#### [Brief]
Count the rows below that contain the string "width", with case counting, and reply with only that number.

————

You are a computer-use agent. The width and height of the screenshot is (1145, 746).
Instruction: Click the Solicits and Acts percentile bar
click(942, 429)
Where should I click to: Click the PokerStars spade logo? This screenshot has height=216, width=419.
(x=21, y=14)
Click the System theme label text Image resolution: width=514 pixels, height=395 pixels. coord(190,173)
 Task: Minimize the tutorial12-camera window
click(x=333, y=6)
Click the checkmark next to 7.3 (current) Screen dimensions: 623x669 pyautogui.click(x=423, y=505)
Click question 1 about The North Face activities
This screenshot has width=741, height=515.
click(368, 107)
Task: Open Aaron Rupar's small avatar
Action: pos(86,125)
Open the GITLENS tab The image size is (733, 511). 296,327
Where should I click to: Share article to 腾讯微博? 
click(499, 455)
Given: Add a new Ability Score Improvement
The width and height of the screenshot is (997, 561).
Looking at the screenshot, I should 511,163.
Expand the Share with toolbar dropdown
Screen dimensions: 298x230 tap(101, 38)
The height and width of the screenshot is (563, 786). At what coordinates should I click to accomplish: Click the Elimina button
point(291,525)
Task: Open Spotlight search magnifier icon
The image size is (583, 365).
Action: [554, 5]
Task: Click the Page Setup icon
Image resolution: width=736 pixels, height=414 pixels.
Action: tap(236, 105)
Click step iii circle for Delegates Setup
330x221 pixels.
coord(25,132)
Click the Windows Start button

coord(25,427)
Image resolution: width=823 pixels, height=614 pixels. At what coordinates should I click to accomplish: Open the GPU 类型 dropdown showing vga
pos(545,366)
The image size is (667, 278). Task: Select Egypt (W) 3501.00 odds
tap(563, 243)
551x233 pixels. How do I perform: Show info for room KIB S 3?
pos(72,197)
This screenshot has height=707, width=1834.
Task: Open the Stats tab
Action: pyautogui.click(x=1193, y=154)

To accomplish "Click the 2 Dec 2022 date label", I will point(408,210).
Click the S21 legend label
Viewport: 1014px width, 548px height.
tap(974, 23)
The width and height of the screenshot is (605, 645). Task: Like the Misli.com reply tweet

————

#### [Exercise answer]
11